Terminator: Learning Optimal Exit Points for Early Stopping in Chain-of-Thought Reasoning

1UT Austin    2EPFL    3ENS Paris-Saclay    4Télécom Paris   
TL;DR: Terminator cuts LLM reasoning length by 14%–55%, halves wall-clock latency, and achieves best or second-best performance on 28 of 32 metrics across four models and four benchmarks, all without fine-tuning the base model.
Figure 1: Early Stopping via Terminator. Side-by-side comparison of Terminator-Qwen3-8B (left) vs. vanilla Qwen3-8B (right) on the following MATH-500 question: "Define $p = \sum_{k=1}^\infty \frac{1}{k^2}$ and $q = \sum_{k=1}^\infty \frac{1}{k^3}.$ Find a way to write $\sum_{j=1}^\infty \sum_{k=1}^\infty \frac{1}{(j+k)^3}$ in terms of $p$ and $q.$"

Abstract

Large Reasoning Models (LRMs) achieve impressive performance on complex reasoning tasks via Chain-of-Thought (CoT) reasoning, which enables them to generate intermediate thinking tokens before arriving at the final answer. However, LRMs often suffer from significant overthinking, spending excessive compute time even after the answer is generated early on. Prior work has identified the existence of an optimal reasoning length such that truncating reasoning at this point significantly shortens CoT outputs with virtually no change in performance. However, determining optimal CoT lengths for practical datasets is highly non-trivial as they are fully task and model-dependent. We precisely address this and design Terminator, an early-exit strategy for LRMs at inference to mitigate overthinking. The central idea underpinning Terminator is that the first arrival of an LRM's final answer is often predictable, and we leverage these first answer positions to create a novel dataset of optimal reasoning lengths to train Terminator. Powered by this approach, Terminator achieves significant reductions in CoT lengths of 14% – 55% on average across four challenging practical datasets: MATH-500, AIME 2025, HumanEval, and GPQA, whilst outperforming current state-of-the-art methods.

Motivation

Large Reasoning Models (LRMs) frequently overthink: even after generating the correct final answer early in their Chain-of-Thought, they continue to reason for hundreds or thousands of additional tokens, double-checking, exploring alternatives, and sometimes even changing to a wrong answer.

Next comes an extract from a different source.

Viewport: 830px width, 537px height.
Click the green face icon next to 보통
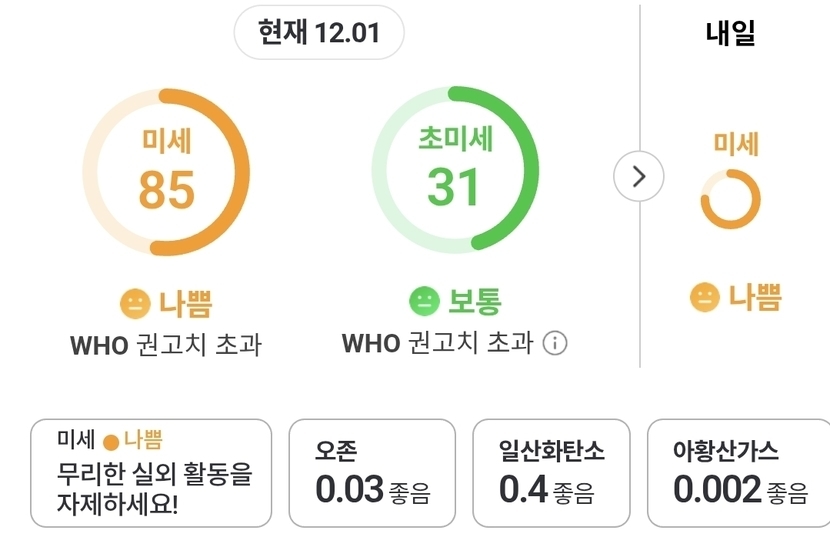[x=424, y=301]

A natural question follows: can we detect when the LRM has already generated its final answer? We find that the answer is yes. By aligning many CoTs to the position where the final answer first appears and averaging, a clear confidence spike emerges at exactly that position. Individual CoT signals are noisy (Figure 2, left), but event-locked averaging across 3,200 CoTs from math, science, and coding problems reveals a consistent and sharp signal (Figure 2, right).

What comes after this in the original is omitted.